TASK GOAL: Every line holding the string "computer" should be copied from the listing.

= = = =

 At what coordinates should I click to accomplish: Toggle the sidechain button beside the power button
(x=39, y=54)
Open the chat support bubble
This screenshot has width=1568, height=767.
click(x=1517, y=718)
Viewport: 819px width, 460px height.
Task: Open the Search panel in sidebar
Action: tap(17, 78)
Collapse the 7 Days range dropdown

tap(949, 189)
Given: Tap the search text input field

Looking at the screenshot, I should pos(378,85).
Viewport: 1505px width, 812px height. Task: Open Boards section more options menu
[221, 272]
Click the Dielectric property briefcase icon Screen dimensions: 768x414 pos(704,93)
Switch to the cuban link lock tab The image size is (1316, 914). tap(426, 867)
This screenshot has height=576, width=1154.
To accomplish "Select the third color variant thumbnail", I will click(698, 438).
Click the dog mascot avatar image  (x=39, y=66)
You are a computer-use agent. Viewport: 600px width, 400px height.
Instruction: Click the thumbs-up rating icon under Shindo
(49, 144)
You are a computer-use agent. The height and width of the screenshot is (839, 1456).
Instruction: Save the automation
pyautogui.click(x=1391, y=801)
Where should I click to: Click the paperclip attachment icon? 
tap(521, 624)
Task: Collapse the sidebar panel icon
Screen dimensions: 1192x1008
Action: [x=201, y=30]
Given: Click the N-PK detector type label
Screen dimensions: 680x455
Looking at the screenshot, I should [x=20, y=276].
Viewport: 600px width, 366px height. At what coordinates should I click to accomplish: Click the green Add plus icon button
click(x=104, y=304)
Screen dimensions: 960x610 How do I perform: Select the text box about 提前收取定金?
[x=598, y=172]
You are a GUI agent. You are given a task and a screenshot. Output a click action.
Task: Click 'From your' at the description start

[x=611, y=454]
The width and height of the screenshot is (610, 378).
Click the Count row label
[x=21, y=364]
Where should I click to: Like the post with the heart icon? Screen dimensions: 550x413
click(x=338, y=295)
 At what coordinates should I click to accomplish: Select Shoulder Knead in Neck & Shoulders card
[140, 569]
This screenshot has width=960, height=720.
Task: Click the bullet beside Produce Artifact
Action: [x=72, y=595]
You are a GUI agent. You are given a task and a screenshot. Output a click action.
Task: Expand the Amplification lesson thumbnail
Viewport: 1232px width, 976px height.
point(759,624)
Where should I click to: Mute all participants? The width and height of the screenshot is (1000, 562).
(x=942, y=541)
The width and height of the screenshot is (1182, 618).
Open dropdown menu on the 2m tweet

= = = =

RESULT FOR THIS TASK:
You are a computer-use agent. Viewport: 600px width, 400px height.
You are a computer-use agent. The height and width of the screenshot is (839, 1456).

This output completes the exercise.